In de sepotbeslissing werd als sepotgrond ‘onvoldoende bewijs’ aangegeven, ook bekend als sepotcode 2. Volgens het beleid van het ministerie van het ministerie van Veiligheid en Justitie, zoals neergelegd in de desbetreffende handleiding, herleeft de machtiging niet bij deze sepotcode, maar alleen bij sepotcode 1 (‘ten onrechte als verdachte aangemerkt’) en sepotcode 5 (‘geen sprake van een strafbaar feit’). Dit beleid valt als zodanig buiten de beoordeling van de beklagcommissie. De beklagcommissie kan zich slechts uitlaten over de beslissing van de kliniek om het verlof van klager in te trekken. De beklagcommissie is van oordeel dat de kliniek op grond van de op 25 augustus 2016 beschikbare informatie deze beslissing in redelijkheid heeft kunnen nemen, sterker nog, de kliniek had geen mogelijkheid tot het nemen van een andere beslissing. Vervolgens heeft de kliniek alles in het werk gesteld om klager zo spoedig mogelijk weer naar buiten te laten gaan door in overleg te treden met de verlofunit van het ministerie van Veiligheid en Justitie en op 29 augustus 2016 een spoedaanvraag voor een nieuwe machtiging te doen. In de periode tussen het voorlopig oordeel van de voorzitter van de beroepscommissie van de RSJ op 30 augustus 2016 dat de machtiging niet van rechtswege was vervallen, en 2 september 2016 liepen de oordelen van de voorzitter van de beroepscommissie van de RSJ en van de staatssecretaris over het al dan niet van rechtswege vervallen zijn van de verlofmachtiging uiteen, waardoor de kliniek als het ware klem zat tussen deze twee standpunten.

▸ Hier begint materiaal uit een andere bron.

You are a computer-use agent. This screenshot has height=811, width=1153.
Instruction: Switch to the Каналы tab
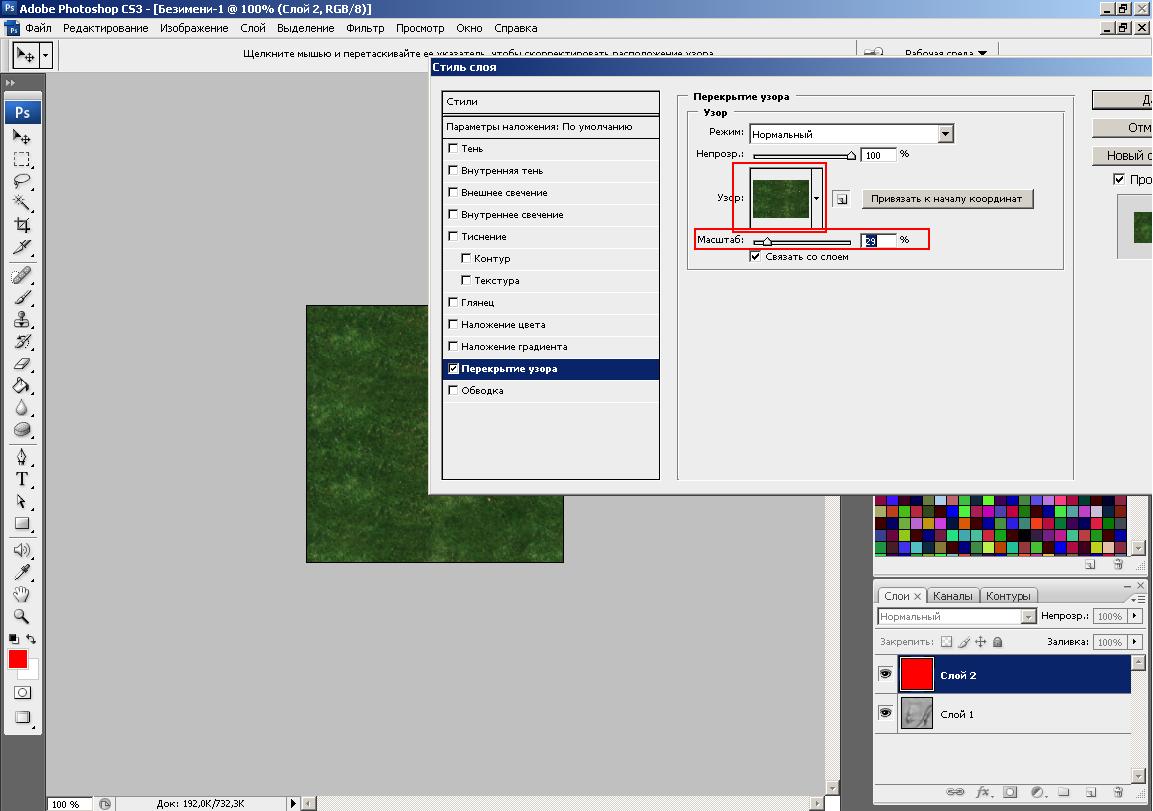pos(952,596)
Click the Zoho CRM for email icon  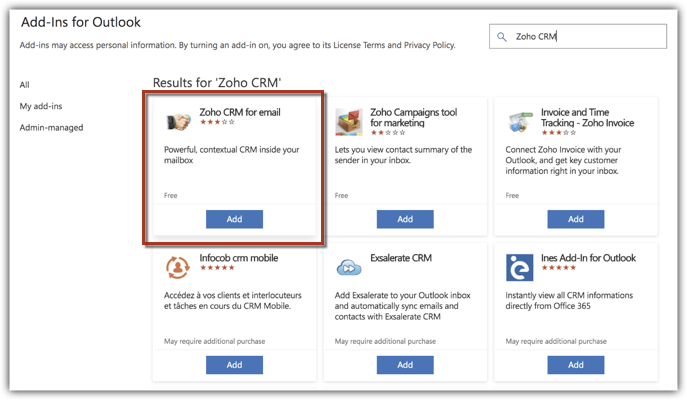click(178, 121)
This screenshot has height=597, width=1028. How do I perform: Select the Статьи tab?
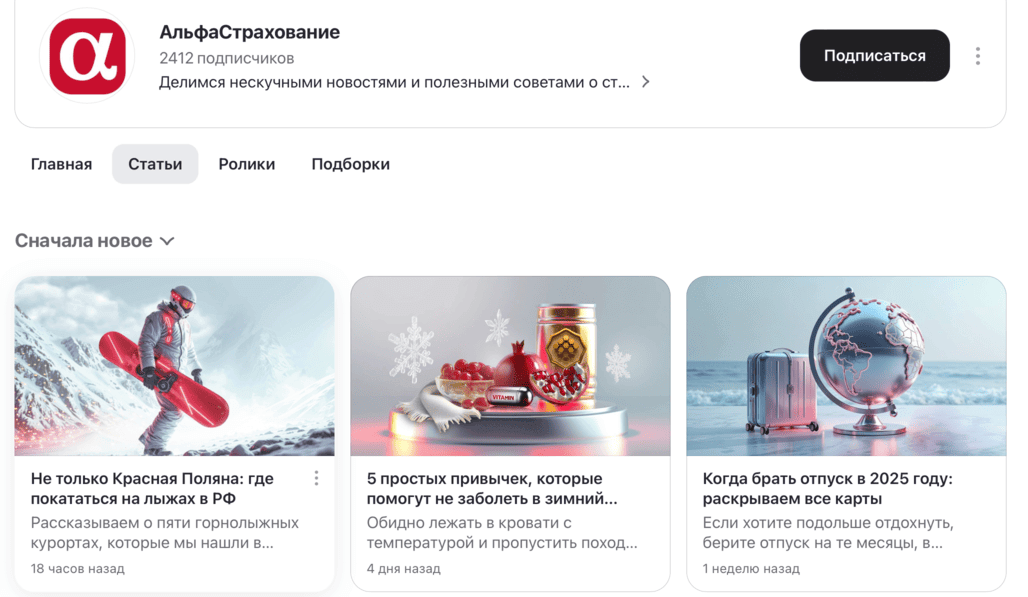point(155,164)
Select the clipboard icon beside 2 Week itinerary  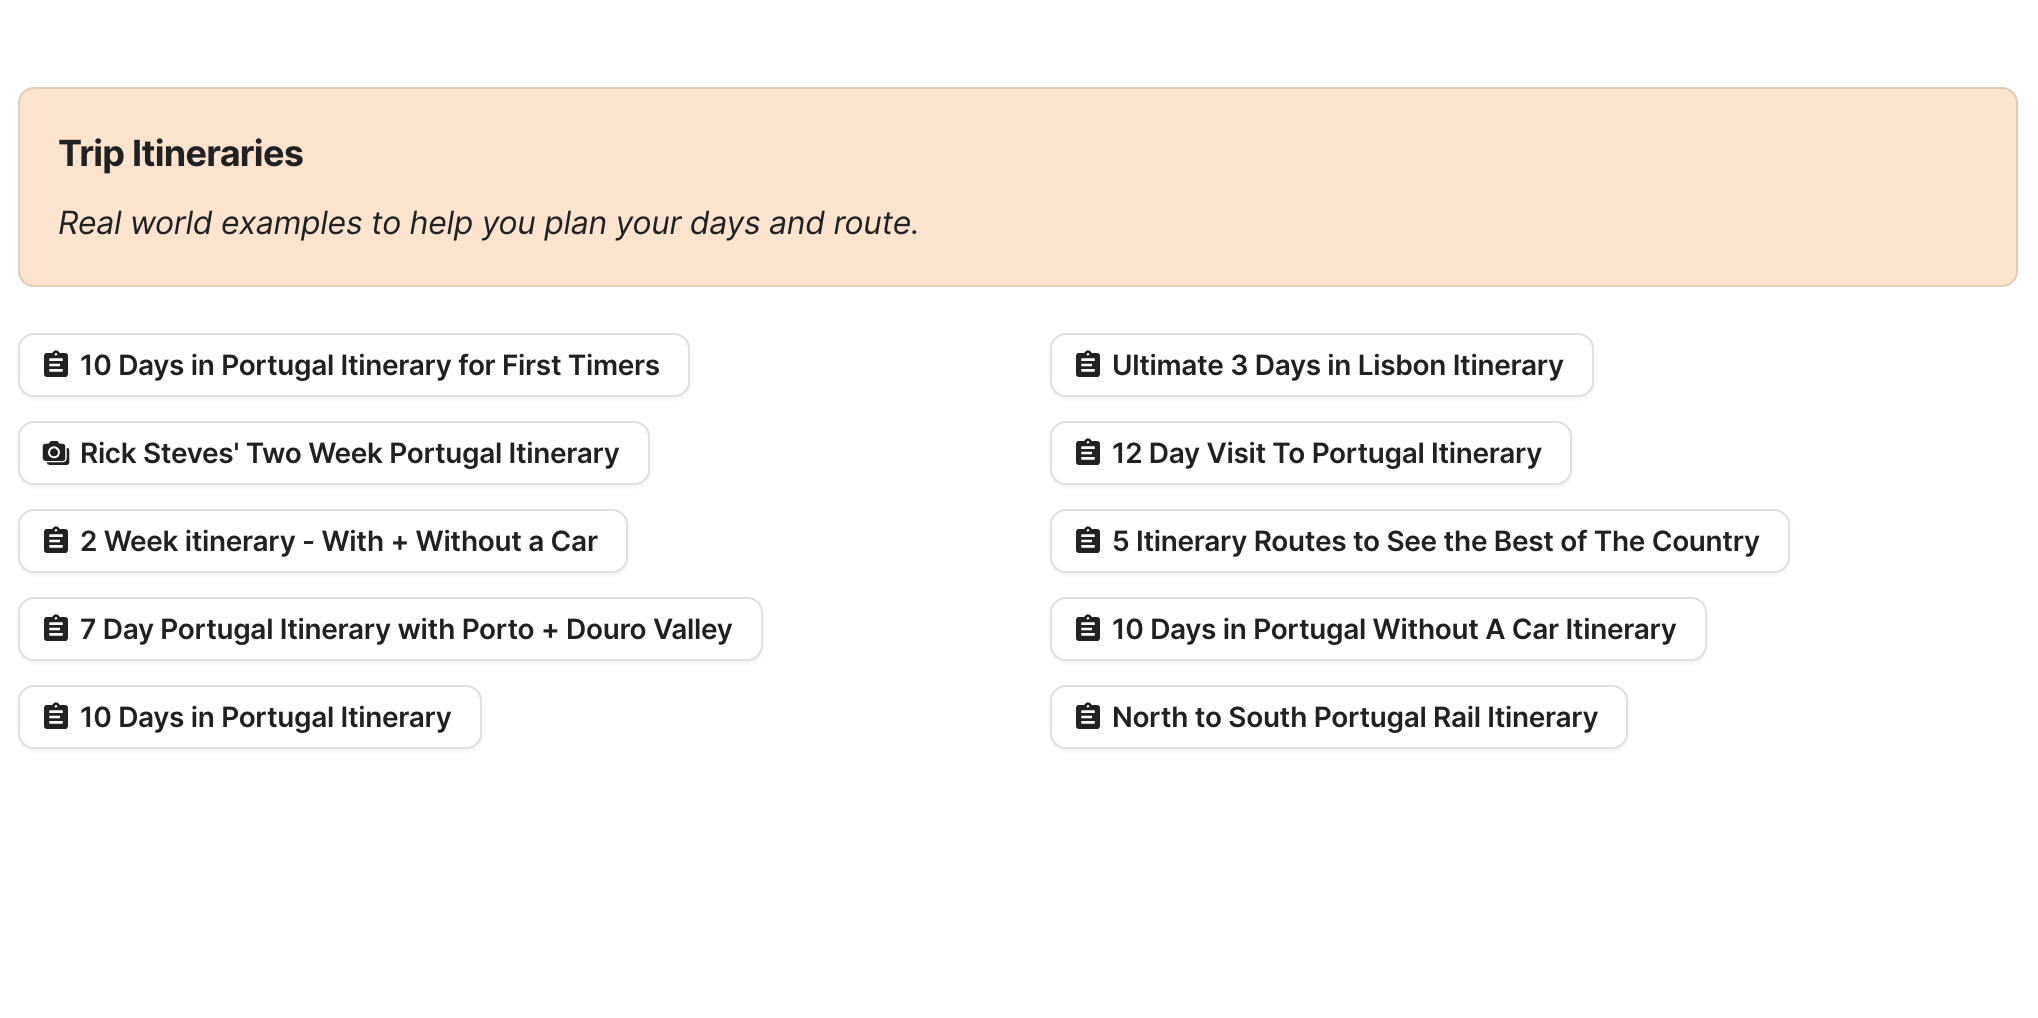pyautogui.click(x=56, y=541)
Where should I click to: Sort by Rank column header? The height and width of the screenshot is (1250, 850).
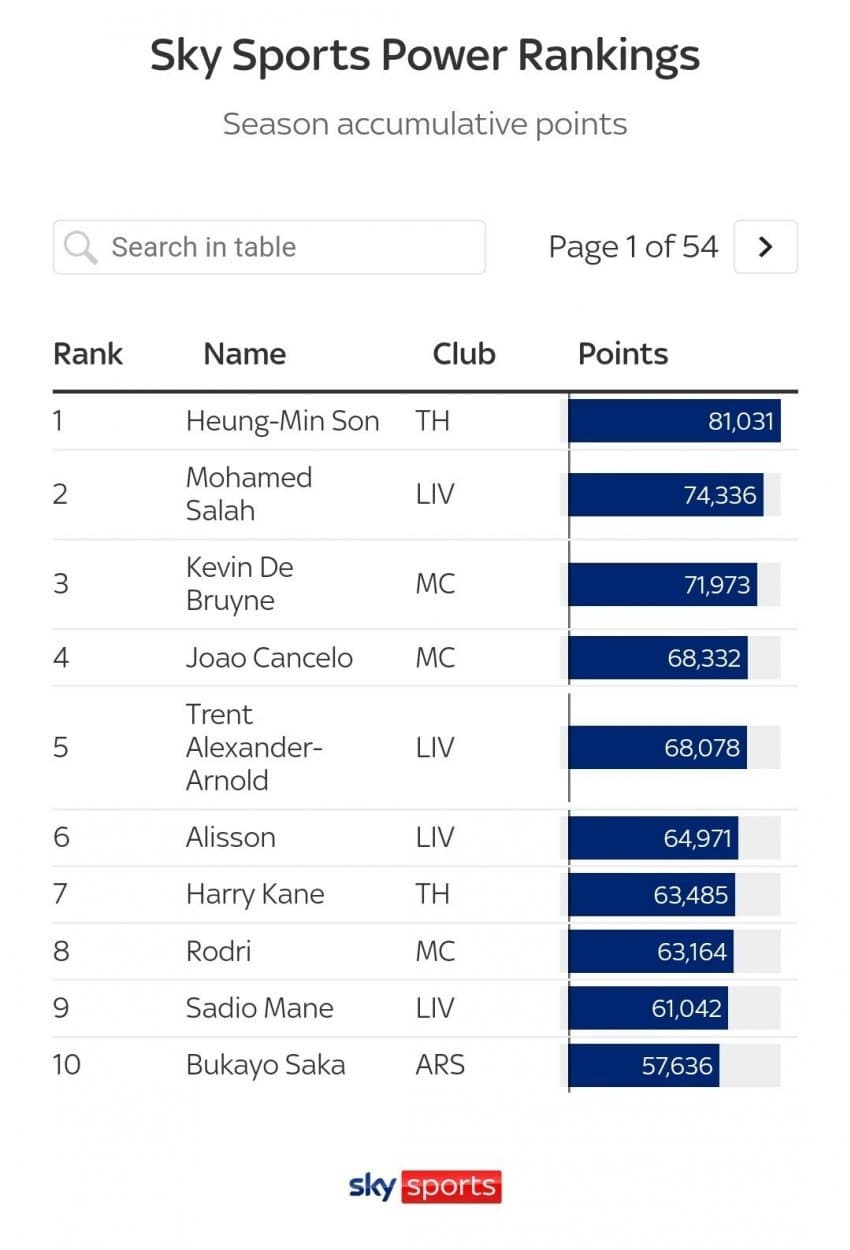pos(88,354)
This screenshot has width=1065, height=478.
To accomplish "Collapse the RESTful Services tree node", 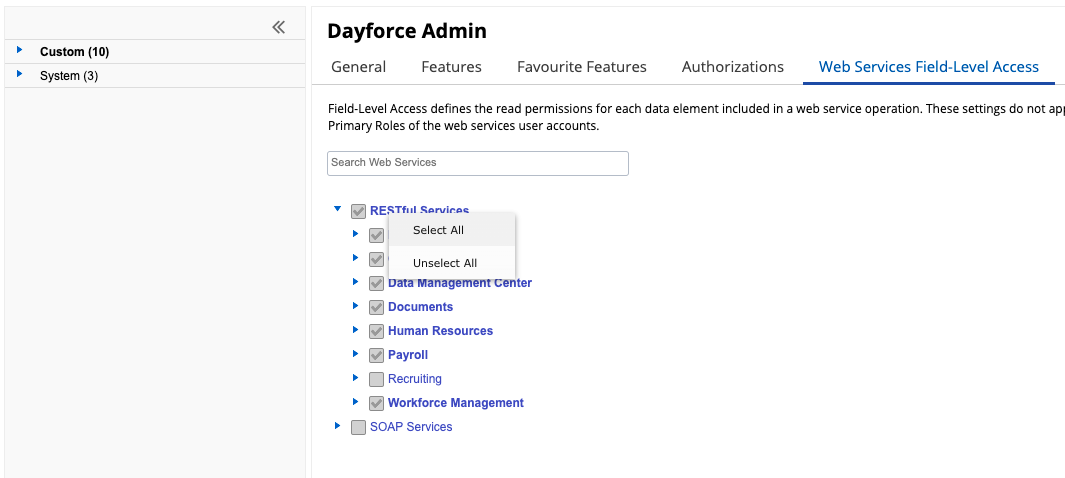I will (338, 210).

In de manier waarop de kliniek snel en veelvuldig heeft overlegd met het ministerie van Veiligheid en Justitie ziet de beklagcommissie dat de kliniek de nodige zorgvuldigheid in acht heeft genomen en zoveel mogelijk rekening heeft gehouden met de belangen van klager. Toen de staatssecretaris van Veiligheid en Justitie op 2 september 2016 aan de kliniek liet weten dat het voorlopig oordeel van de voorzitter van de beroepscommissie van de RSJ diende te worden gevolgd en het verlof van klager hervat diende te worden, heeft de kliniek klager direct weer op verlof laten gaan. De beklagcommissie is derhalve tevens van oordeel dat het verlof niet onredelijk lang is ingetrokken, in elk geval niet langer dan in de gegeven omstandigheden kennelijk noodzakelijk is geweest. Dit alles maakt dat het beklag van klager ongegrond dient te worden verklaard.

BESLISSING
De beklagcommissie verklaart de klacht ongegrond.

Aldus gedaan door dr. mr. […], voorzitter van de beklagcommissie, ds. […] en mr. […], leden van de beklagcommissie, bijgestaan door mr. […], secretaris en ondertekend door de voorzitter en de secretaris, op 22 november 2016.